===== Dataset

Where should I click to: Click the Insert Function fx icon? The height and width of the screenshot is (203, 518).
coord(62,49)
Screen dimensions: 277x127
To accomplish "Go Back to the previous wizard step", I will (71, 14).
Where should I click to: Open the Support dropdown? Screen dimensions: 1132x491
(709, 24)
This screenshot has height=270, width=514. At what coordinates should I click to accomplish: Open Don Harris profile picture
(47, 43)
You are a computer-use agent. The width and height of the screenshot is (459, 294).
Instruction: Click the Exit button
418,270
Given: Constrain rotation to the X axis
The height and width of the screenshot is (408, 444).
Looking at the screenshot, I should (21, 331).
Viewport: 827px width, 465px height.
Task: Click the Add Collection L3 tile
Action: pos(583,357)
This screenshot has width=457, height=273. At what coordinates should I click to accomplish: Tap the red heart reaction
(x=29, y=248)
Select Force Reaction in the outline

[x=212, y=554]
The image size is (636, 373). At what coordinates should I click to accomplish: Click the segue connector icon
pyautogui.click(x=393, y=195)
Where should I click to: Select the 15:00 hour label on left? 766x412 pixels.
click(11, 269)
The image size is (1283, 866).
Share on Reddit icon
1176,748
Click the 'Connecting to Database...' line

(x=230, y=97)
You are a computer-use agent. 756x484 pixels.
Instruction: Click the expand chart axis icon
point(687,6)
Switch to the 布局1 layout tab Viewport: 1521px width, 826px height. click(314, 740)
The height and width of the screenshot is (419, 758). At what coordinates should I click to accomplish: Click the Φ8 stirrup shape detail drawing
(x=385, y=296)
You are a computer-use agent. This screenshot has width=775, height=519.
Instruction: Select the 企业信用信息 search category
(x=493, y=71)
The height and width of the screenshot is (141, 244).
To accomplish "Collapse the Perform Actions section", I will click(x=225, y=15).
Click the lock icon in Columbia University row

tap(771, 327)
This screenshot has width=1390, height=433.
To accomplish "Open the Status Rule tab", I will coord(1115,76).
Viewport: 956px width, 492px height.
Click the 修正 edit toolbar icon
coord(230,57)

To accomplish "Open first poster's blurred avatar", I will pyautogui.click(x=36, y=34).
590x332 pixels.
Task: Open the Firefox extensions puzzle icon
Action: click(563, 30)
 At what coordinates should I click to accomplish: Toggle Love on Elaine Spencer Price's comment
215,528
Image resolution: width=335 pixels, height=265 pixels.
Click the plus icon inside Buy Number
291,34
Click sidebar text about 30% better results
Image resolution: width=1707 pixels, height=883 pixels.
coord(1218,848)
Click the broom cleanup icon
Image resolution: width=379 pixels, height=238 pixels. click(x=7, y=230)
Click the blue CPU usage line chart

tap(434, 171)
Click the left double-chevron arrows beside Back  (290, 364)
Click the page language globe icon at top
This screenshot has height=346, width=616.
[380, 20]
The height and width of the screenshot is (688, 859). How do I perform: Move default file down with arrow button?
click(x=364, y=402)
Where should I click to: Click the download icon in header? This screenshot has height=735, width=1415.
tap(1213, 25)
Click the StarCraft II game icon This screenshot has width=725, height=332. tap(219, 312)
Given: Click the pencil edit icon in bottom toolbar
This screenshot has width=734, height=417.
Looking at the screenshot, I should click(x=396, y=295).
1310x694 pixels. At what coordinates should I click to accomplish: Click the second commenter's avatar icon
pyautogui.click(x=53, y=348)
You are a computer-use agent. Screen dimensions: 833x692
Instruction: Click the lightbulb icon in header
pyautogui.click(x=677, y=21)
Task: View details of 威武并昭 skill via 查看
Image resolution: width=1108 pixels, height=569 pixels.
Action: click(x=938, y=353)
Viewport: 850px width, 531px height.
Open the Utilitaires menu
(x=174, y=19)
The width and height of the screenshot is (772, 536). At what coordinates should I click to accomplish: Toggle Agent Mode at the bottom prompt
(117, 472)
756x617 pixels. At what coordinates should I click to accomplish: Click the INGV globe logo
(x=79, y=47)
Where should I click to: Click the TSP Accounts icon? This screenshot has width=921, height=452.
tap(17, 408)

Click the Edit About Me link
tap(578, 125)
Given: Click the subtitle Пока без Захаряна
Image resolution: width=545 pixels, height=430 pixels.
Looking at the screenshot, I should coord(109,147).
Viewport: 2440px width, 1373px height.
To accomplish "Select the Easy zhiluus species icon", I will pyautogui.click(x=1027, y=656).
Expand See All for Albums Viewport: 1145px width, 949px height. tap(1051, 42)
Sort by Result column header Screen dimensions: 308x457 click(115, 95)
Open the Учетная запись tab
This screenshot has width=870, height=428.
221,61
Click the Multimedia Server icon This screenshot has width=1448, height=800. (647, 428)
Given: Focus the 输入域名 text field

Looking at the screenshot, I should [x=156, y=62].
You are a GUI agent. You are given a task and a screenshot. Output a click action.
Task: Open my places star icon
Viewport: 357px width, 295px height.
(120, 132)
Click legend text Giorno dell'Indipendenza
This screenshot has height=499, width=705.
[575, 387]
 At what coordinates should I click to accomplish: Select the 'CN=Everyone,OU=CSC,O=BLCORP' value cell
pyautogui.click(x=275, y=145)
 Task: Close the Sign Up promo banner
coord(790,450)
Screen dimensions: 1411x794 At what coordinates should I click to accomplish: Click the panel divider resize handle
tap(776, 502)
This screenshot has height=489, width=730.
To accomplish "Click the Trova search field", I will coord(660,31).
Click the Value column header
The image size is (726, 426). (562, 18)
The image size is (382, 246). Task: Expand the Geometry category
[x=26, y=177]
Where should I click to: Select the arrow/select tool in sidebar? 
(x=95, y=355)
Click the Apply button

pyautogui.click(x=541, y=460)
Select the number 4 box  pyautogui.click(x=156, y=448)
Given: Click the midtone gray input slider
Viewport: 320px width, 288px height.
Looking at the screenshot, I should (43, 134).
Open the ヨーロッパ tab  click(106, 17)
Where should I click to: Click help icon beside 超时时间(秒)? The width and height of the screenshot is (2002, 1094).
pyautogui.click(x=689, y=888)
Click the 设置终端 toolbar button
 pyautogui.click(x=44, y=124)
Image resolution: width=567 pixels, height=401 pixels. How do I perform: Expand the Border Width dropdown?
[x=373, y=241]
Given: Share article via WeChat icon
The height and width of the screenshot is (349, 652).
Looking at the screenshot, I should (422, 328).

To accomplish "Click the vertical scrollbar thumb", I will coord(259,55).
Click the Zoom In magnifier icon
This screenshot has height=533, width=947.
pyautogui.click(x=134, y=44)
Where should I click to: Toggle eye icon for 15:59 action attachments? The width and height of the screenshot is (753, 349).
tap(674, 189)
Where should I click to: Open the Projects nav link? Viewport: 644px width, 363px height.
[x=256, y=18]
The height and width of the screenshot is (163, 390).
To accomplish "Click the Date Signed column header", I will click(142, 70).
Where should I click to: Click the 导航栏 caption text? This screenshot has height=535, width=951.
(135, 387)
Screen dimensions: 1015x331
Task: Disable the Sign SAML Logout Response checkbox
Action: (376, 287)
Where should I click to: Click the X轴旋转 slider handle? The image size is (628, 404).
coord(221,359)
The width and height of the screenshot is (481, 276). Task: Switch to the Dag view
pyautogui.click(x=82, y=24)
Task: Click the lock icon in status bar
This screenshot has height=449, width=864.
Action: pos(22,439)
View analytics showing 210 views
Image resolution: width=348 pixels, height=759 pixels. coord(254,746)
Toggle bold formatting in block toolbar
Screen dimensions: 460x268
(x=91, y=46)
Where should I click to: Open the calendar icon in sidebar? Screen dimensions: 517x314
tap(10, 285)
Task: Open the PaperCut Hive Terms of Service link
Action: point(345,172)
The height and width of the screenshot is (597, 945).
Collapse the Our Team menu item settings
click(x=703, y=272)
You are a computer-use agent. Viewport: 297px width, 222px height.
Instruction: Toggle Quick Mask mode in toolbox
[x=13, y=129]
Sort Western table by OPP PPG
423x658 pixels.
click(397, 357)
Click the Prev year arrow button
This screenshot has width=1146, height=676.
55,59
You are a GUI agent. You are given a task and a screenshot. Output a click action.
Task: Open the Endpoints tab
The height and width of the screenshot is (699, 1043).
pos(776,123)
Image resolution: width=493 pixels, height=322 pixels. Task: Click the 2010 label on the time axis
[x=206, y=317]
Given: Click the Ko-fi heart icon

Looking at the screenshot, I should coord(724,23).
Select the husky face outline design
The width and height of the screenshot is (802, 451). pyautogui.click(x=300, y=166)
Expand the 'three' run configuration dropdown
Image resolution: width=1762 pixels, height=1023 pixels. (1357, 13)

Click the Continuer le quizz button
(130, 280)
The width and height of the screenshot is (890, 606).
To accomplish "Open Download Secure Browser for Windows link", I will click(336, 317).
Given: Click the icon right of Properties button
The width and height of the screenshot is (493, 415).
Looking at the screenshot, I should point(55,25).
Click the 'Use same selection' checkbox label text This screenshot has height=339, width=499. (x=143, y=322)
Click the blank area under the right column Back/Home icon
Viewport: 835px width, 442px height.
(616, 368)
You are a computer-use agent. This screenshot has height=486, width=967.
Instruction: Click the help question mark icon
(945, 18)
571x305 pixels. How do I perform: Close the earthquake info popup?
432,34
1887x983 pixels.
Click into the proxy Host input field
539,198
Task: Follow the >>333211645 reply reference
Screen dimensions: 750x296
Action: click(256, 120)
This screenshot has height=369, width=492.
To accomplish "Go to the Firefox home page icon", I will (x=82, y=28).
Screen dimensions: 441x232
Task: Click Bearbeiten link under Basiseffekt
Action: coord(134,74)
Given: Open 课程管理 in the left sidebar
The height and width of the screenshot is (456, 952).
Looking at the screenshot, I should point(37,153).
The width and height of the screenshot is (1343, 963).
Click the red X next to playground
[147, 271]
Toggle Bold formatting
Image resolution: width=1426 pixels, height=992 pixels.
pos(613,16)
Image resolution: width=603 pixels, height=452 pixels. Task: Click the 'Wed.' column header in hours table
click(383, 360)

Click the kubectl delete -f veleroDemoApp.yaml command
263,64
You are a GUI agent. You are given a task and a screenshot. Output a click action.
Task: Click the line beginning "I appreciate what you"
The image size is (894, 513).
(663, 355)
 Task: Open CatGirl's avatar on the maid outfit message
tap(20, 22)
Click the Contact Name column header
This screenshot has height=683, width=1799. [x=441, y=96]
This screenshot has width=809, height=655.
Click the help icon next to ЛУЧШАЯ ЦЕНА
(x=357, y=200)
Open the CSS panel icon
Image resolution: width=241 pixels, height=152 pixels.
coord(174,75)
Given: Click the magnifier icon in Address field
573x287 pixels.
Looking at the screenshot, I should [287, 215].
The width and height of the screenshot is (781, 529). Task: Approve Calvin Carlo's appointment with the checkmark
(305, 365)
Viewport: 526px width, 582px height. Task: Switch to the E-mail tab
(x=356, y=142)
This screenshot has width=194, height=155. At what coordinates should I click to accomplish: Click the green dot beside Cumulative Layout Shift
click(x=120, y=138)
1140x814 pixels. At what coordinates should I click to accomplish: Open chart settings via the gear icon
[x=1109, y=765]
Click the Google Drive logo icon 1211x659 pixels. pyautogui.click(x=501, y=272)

==========

### Problem to work on
Rewrite the lines from the line with "Image resolution: width=567" to the line with "tap(674, 189)", renaming "Border Width" to "Border Color" and leaving everything else unchanged.

### Answer
Image resolution: width=567 pixels, height=401 pixels. How do I perform: Expand the Border Color dropdown?
[x=373, y=241]
Given: Share article via WeChat icon
The height and width of the screenshot is (349, 652).
Looking at the screenshot, I should (422, 328).

To accomplish "Click the vertical scrollbar thumb", I will coord(259,55).
Click the Zoom In magnifier icon
This screenshot has height=533, width=947.
pyautogui.click(x=134, y=44)
Where should I click to: Toggle eye icon for 15:59 action attachments? The width and height of the screenshot is (753, 349).
tap(674, 189)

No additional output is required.